PROM2 exacerbates CCl4-Induced liver fibrosis via NLRP3 inflammasome activation and hepatocyte pyroptosis.

BACKGROUND: Liver fibrosis is a progressive disorder resulting from chronic liver injury, and its molecular mechanism remains incompletely elucidated. METHODS: The role of PROM2 was assessed by integrating transcriptomic datasets with in vivo liver fibrosis models. Functional analyses were performed using PROM2 knockdown or overexpression strategies, along with NLRP3 knockout models, to investigate its mechanistic involvement in epithelial-mesenchymal transition (EMT) and inflammasome activation. RESULTS: Transcriptomic analysis revealed that PROM2 expression was significantly upregulated in fibrotic livers and positively correlated with fibrosis- and EMT-related gene signatures. PROM2 knockdown significantly attenuated hepatic inflammation, inhibited EMT, and reduced fibrotic remodeling. In contrast, PROM2 overexpression aggravated these pathological features.

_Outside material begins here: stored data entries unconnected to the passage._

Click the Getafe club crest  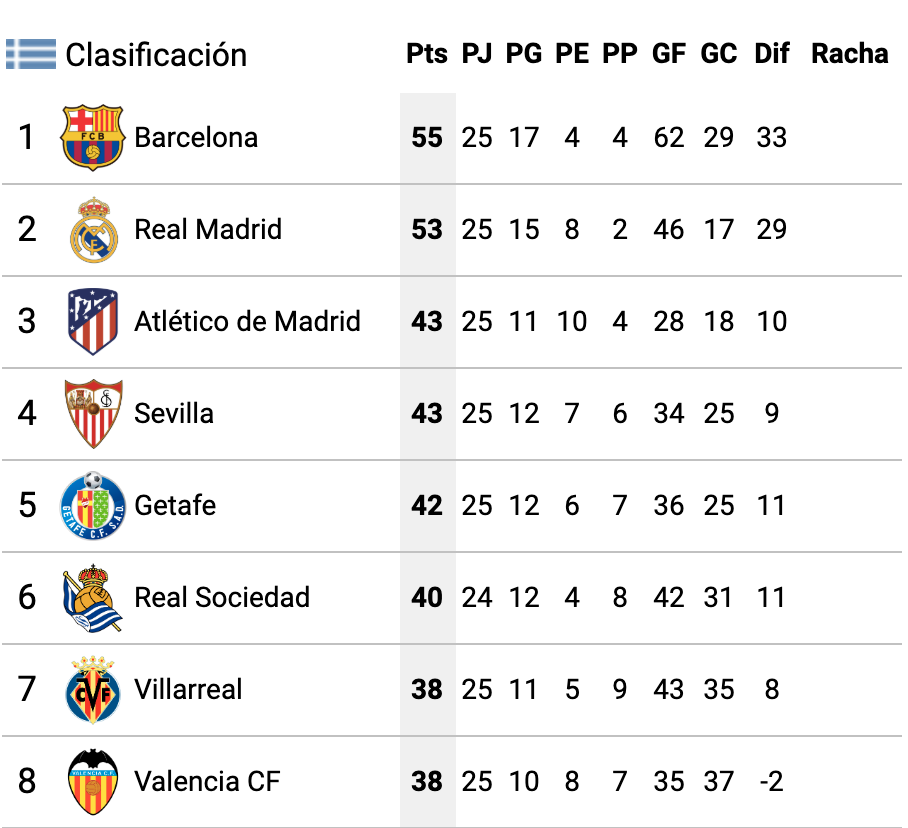point(93,505)
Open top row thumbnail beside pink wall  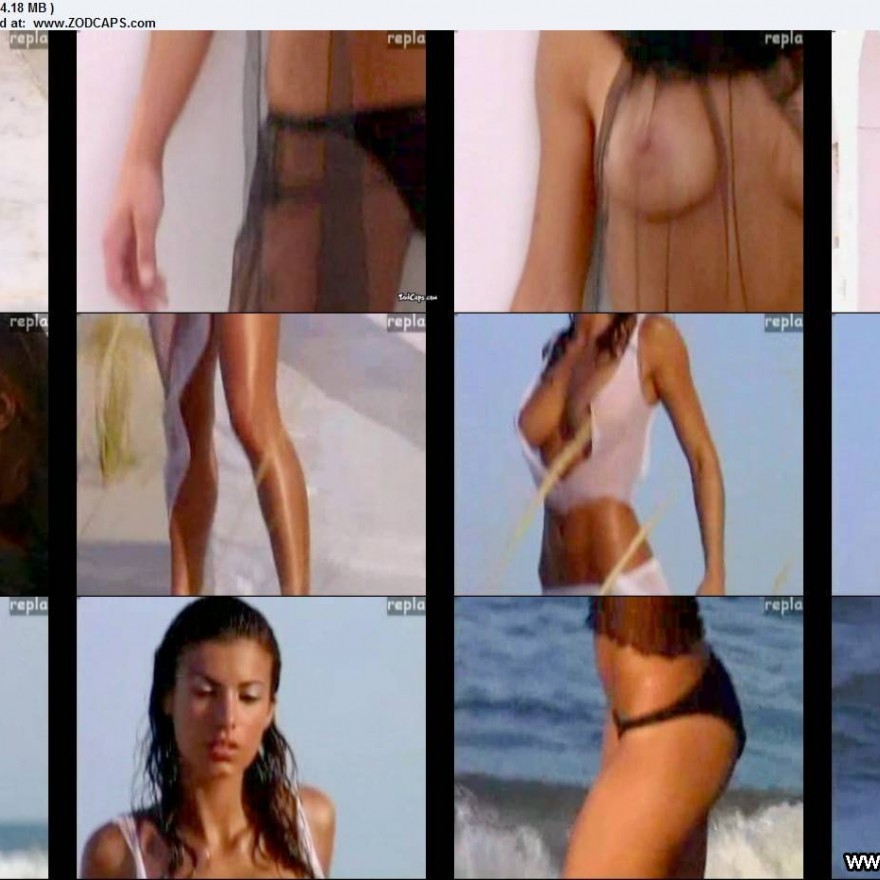coord(628,170)
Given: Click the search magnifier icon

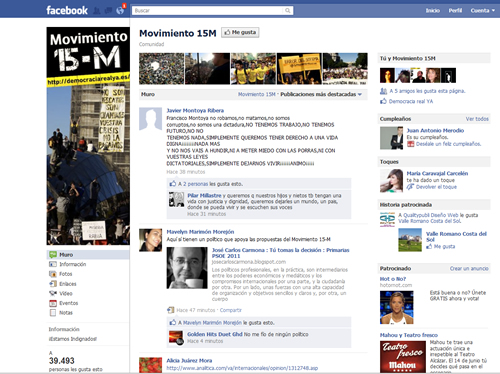Looking at the screenshot, I should [287, 11].
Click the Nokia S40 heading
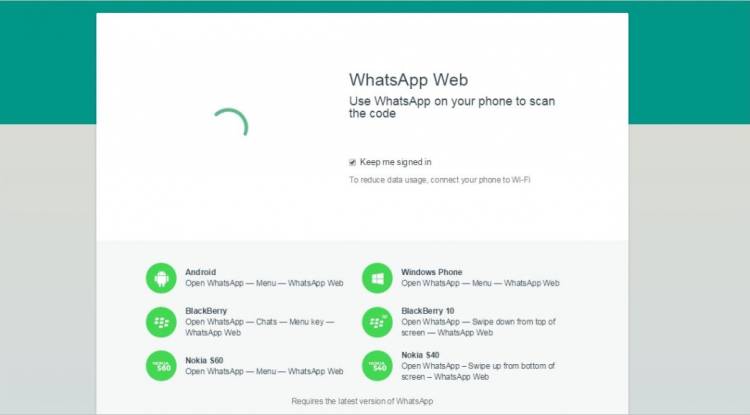Screen dimensions: 750x415 420,355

Notably, in NLRP3-deficient mice, PROM2 overexpression failed to induce inflammation, EMT, or fibrosis, indicating that the pro-fibrotic effects of PROM2 are mediated through NLRP3 signaling. CONCLUSION: PROM2 contributes to liver fibrosis by promoting EMT and activating NLRP3-dependent inflammatory pathways, suggesting it as a potential therapeutic target for liver fibrosis.